Conclusion: Understanding Inverse Variation

In conclusion, we have successfully determined the value of $y$ when $x = 2$, given that $y$ varies inversely with the square of $x$ and $y = 26$ when $x = 4$. The solution, $y = 104$, was obtained by first establishing the inverse variation equation, $y = k/x^2$, then determining the constant of variation, $k = 416$, and finally substituting $x = 2$ into the equation. This problem serves as a valuable illustration of the principles of inverse variation and the importance of accurately translating mathematical relationships into equations.

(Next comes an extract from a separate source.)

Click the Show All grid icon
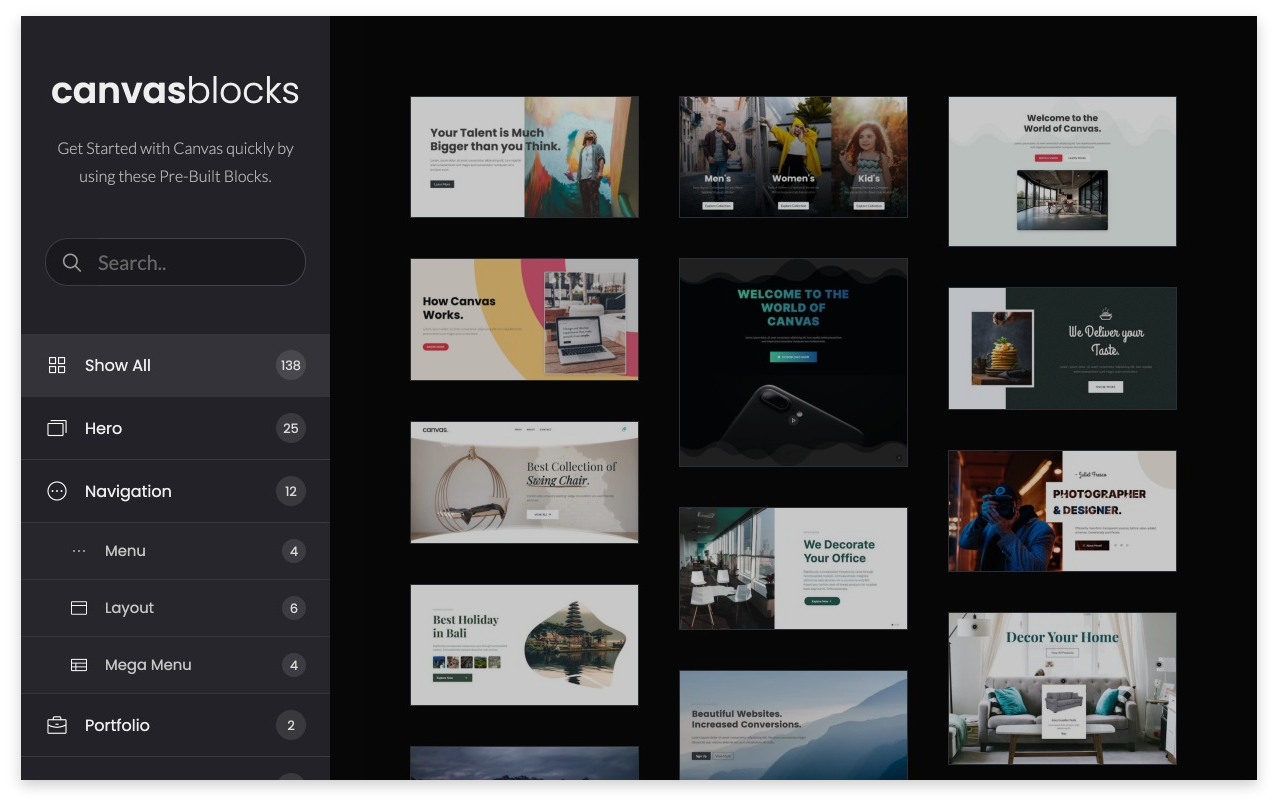This screenshot has width=1278, height=806. [57, 365]
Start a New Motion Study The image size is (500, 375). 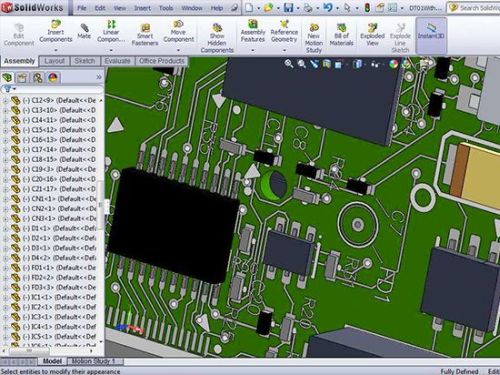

Inverse variation is a fundamental concept in mathematics and science, with applications in various fields, including physics, engineering, and economics. It describes relationships where one variable decreases as the other increases, and vice versa, while maintaining a constant product. Understanding inverse variation is crucial for modeling and analyzing real-world phenomena accurately. The ability to solve inverse variation problems, such as the one presented in this article, demonstrates a solid understanding of the concept and its applications. By carefully setting up the equation, determining the constant of variation, and substituting the given values, we can confidently arrive at the correct solution. The importance of understanding inverse variation extends beyond the realm of mathematics. It provides a framework for analyzing relationships in various fields and making predictions based on observed data. For example, in physics, inverse variation can be used to describe the relationship between pressure and volume of a gas, or the relationship between the intensity of light and the distance from the source. In economics, it can be used to model the relationship between price and demand. By mastering the principles of inverse variation, we can gain a deeper understanding of the world around us and develop valuable problem-solving skills. The solution to this problem, $y = 104$, reinforces the concept of inverse variation and provides a clear example of how to apply the principles to solve practical problems. This problem serves as a valuable learning experience for anyone seeking to enhance their understanding of inverse variation and its applications.

Therefore, the correct answer is A) 104.